Der Vater, der ihnen hätte sagen können und gesagt hätte, was sie tun und werden sollen, ist abhanden gekommen. Er lebt noch, hat einen Job als schlechtbezahlter LKW-Fahrer; er versorgt die Familie mit Geld, taucht aber nicht auf. Die Kinder sprechen dauernd über ihn, sie vermissen einen Leitwolf. Hier kann man, wenn man will, einen Bezug zur Entwicklung (auch) Ungarns zur postkommunistischen Gesellschaft sehen.

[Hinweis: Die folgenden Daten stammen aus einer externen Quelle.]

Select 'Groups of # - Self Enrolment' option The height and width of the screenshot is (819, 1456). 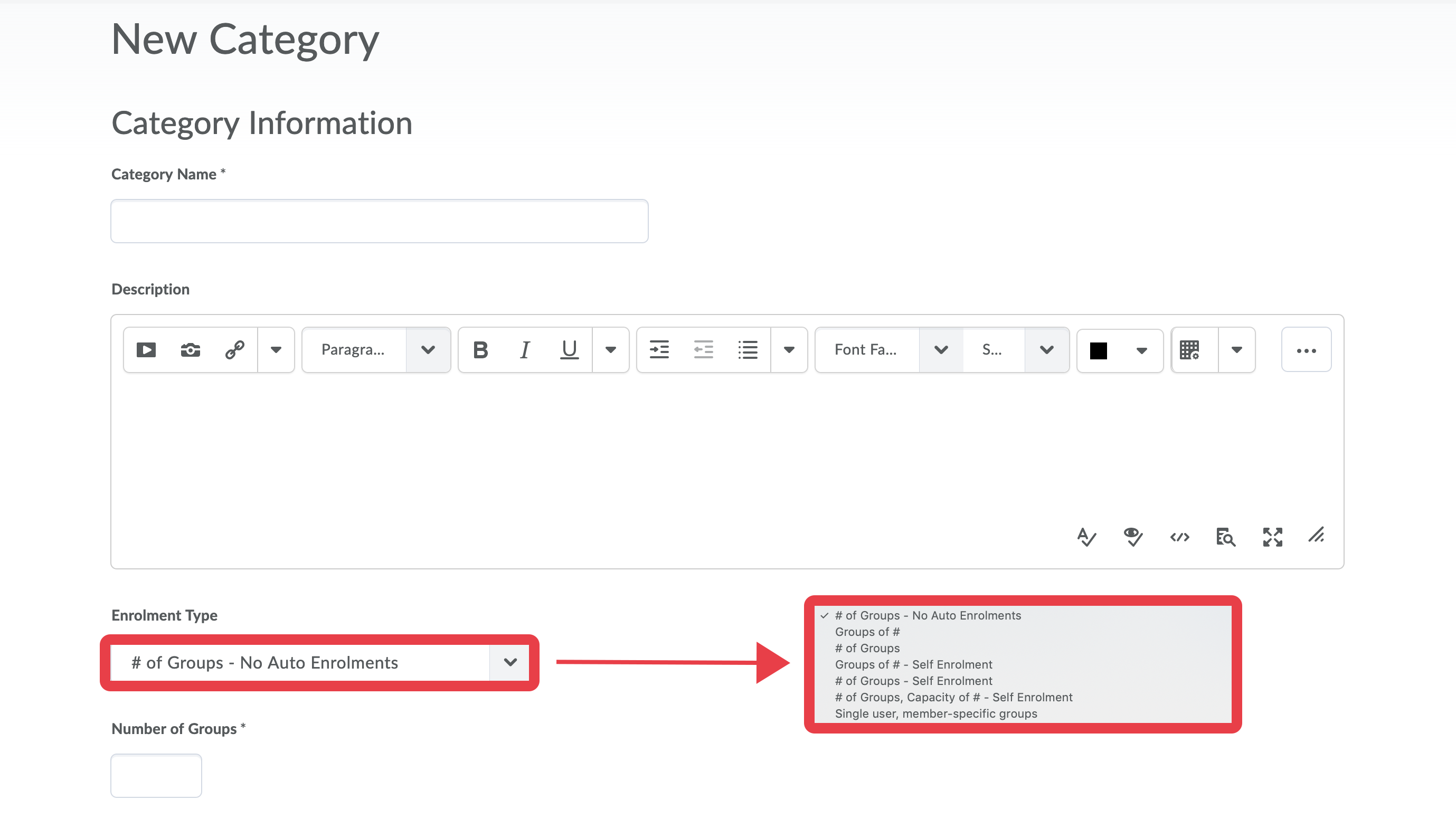(x=913, y=664)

Doch auch im „Westen“ fallen, wenn auch auf zum Teil andere Weise, die traditionellen Familien auseinander.
Etwas anderes lässt den Gedanken an die Parabel stärker aufkommen: Die Mutter hat ein Kind von einem russischen Soldaten. Dieser Joscha ist aber unheilbar krank. Seine Pflege ist teuer und nimmt einen Großteil der Aufmerksamkeit der Mutter in Anspruch. Zunehmend machen die Kinder der Mutter zum Vorwurf, dass sie ihnen so ein russisches Kuckuckskind in die Familie gesetzt hat, einen kommunistischen Klotz am Bein, der die Freiheit am Fliegen hindert. Diese Metapher des Autors Csaba Mikó ist reichlich plump, wird aber von den Kindern, also auch den Ungarn, gern als Rechtfertigung eigener Untätigkeit benutzt. Auch im „Westen“ werden ständig die Werte beschworen, die keine Orientierung mehr liefern. In Ungarn, so will das Stück sagen, ist der Traum am Boden gelandet.